En 1577, casi terminadas las obras, Carlos Borromeo quiso consagrar de nuevo la Catedral con una celebración solemne. Ahora el templo, además de ser el emblema de su acción y, por tanto, modelo para todas las iglesias que debían seguir los dictámenes del Concilio de Trento, se había convertido en su “parroquia”. El pueblo se quedó sorprendido ante la asiduidad de su presencia en la Catedral. A parte de los seis concilios provinciales y los once sínodos diocesanos que había presidido entre estas naves, Borromeo predicaba, celebraba misas solemnes, daba la comunión, confesaba y participaba a las procesiones penitenciales. Aquí organizó la Escuela de doctrina cristiana que sirvió de modelo para toda la diócesis. Y mandó que las campanas de la Catedral tocaran todas las veces que, durante el día, se celebraba misa.
El ciborio con el tabernáculo
Arriba, antigua vista de la Catedral
Como señal explícita de gratitud Borromeo estableció que el 3 de mayo, día en que la Iglesia recuerda el hallazgo de la Cruz por parte de santa Helena, la reliquia con el Clavo fuera expuesta en la Catedral a la veneración de los fieles durante cuarenta horas. «Carlos no se alejó nunca», escribe Bescapé: «según llegaba un nuevo grupo primero le dirigía una exhortación piadosa, luego, yendo desde el púlpito al altar, rezaba con toda la gente las letanías de los santos; por último, antes de que se fuera, impartía su bendición y concedía diez años de indulgencias». El gobernador no veía con agrado todo esto, porque entonces estaba vigente el toque de queda en la ciudad después de los días de la peste. Pero Borromeo «no pudo ser alejado nunca del altar por ninguna exigencia natural, hasta que no se completó el periodo de las cuarenta horas… por ese motivo no concedía ni siquiera de noche ningún tiempo al sueño ni a las otras exigencias de la vida».

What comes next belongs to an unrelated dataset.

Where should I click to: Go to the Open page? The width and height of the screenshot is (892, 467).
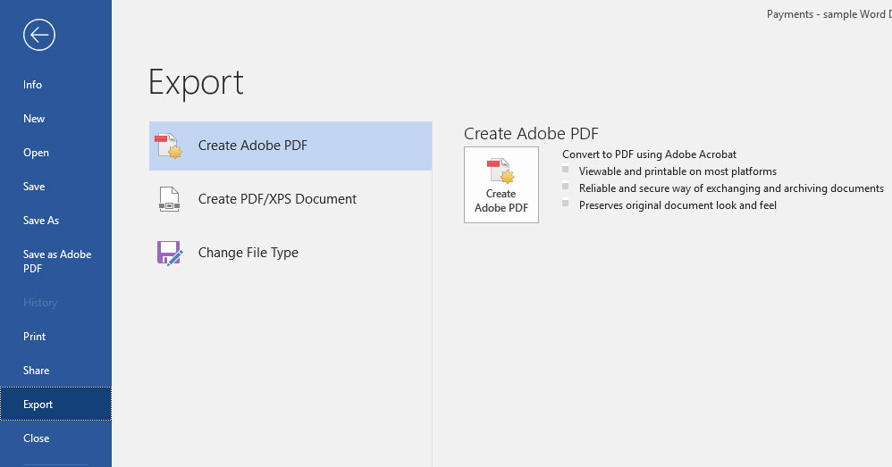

El último acto de la relación entre Carlos Borromeo y su Catedral es póstumo: se trata del conmovedor y grandioso ciclo de lienzos con la historia de su vida que le fue dedicado con motivo de su beatificación (en 1604); y del otro ciclo “gemelo” con sus milagros realizado para la canonización (1610). Es una narración por imágenes que todos los años se expone en la Catedral desde el 4 de noviembre, día de su fiesta, hasta la Epifanía. Y es un ciclo “coral”, pues fue realizado por varios artistas, que, entre altos y bajos, expresan la admiración y el cariño de la ciudad por su gran obispo párroco, fallecido después de una vida tan febril con sólo 46 años de edad. Desde 1610 reposa en la cripta debajo del presbiterio que él mismo, con tanta determinación y perspicacia, había transformado, para que quedase claro que en el centro de su Catedral estaba la Eucaristía, es decir Jesucristo, por el que había dado toda su vida.